What you are asked to do: Please rewrite the records, swapping "ruler" for "scale" and changing nothing else, and leave the pictures out of your answer.

Data for the task:
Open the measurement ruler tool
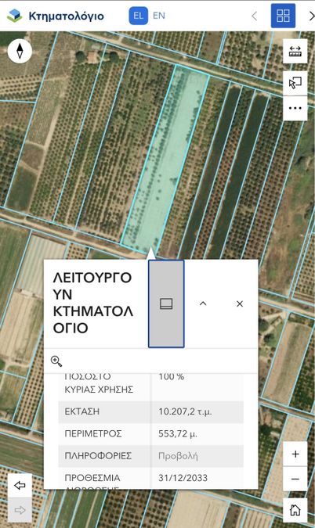The image size is (315, 528). tap(295, 51)
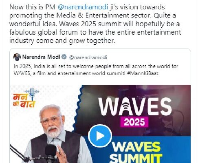Image resolution: width=198 pixels, height=163 pixels.
Task: Open the @narendramodi mention link
Action: pos(83,7)
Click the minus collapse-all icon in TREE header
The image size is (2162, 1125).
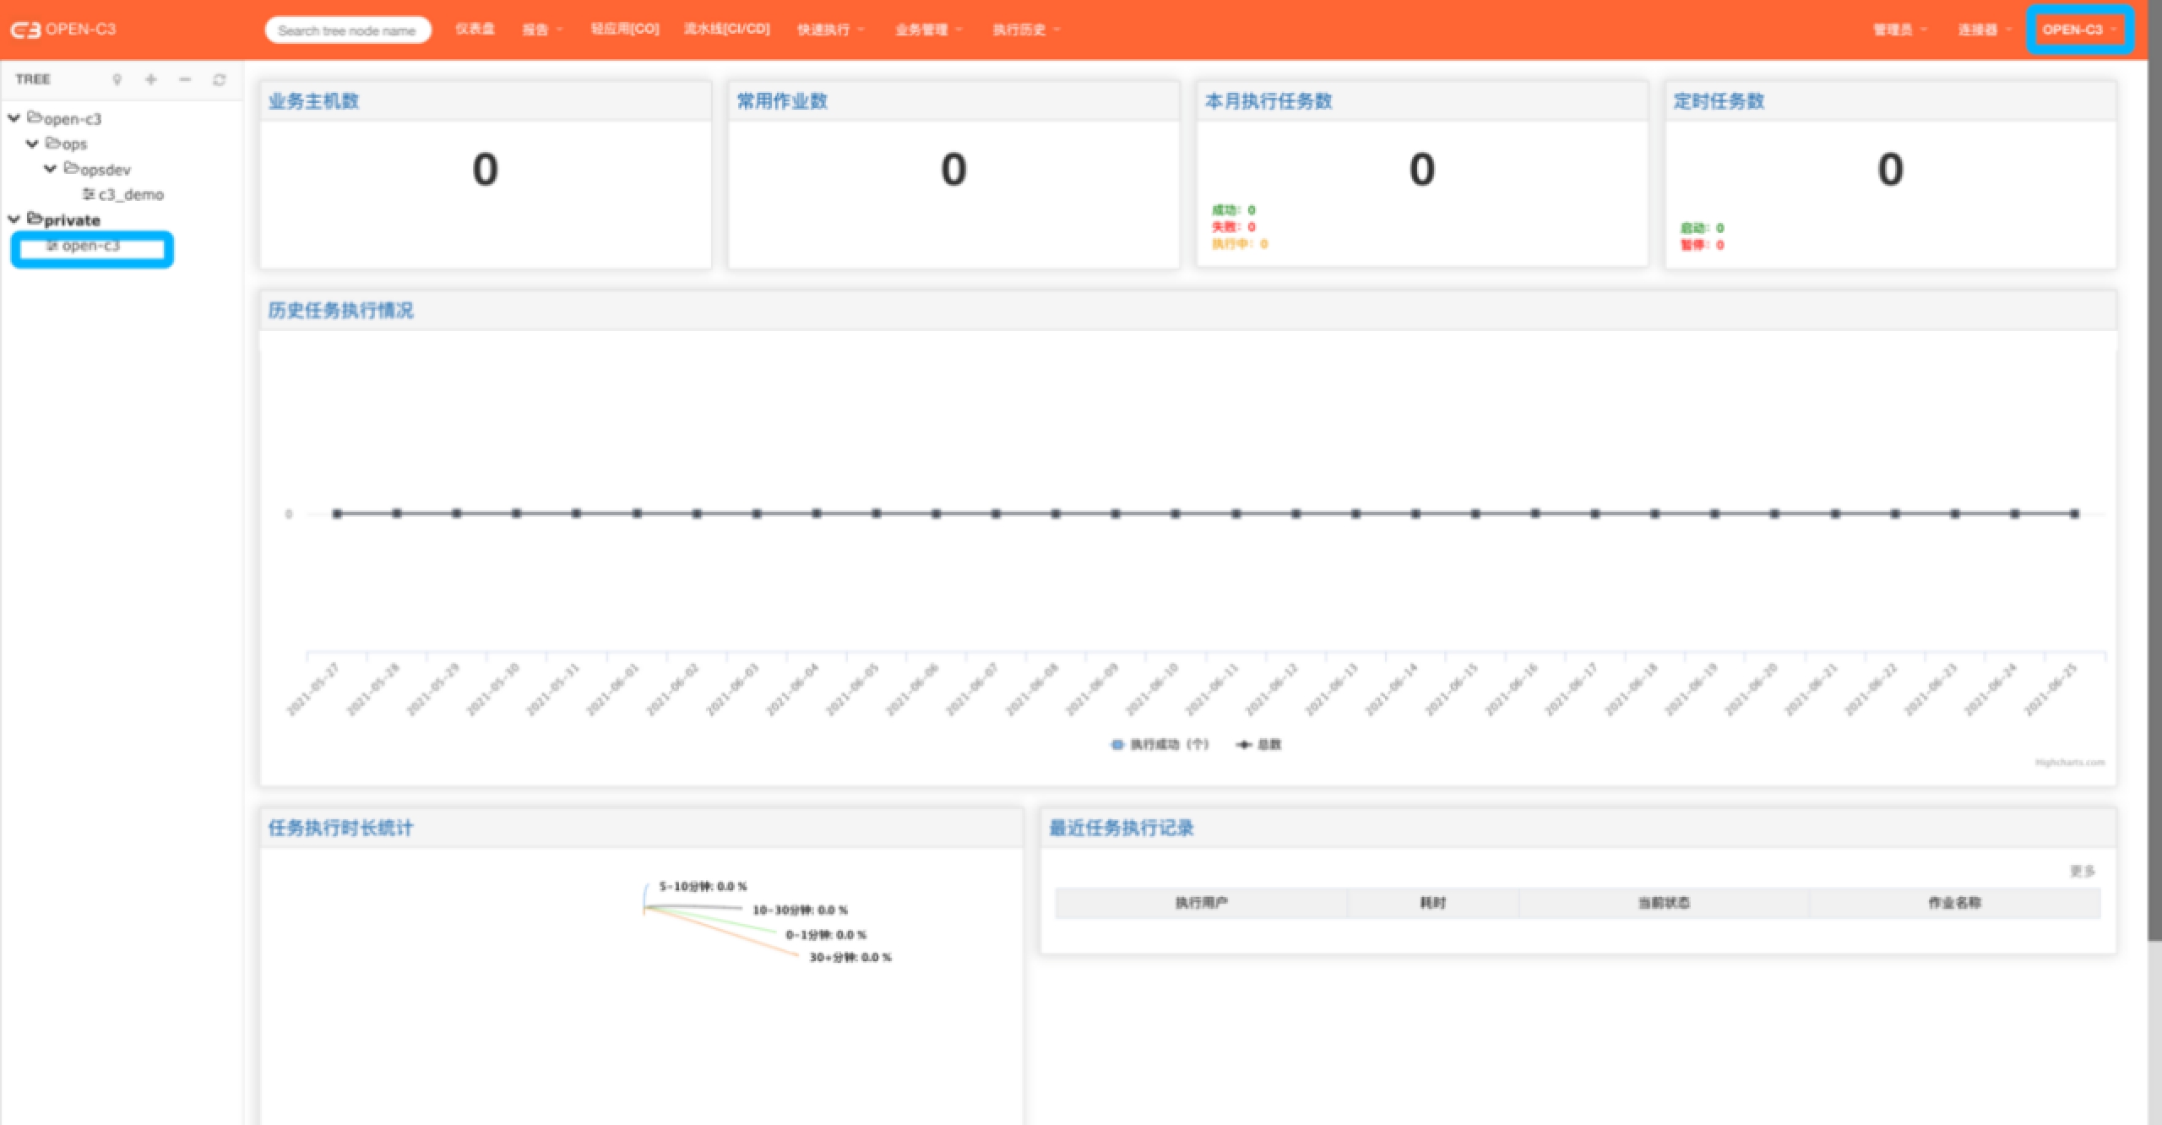tap(185, 79)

The completed task:
Open the measurement scale tool
The image size is (315, 528). tap(295, 51)
Image resolution: width=198 pixels, height=163 pixels.
Task: Open the @narendramodi mention link
Action: pos(83,7)
Click the minus collapse-all icon in TREE header
The image size is (2162, 1125).
tap(185, 79)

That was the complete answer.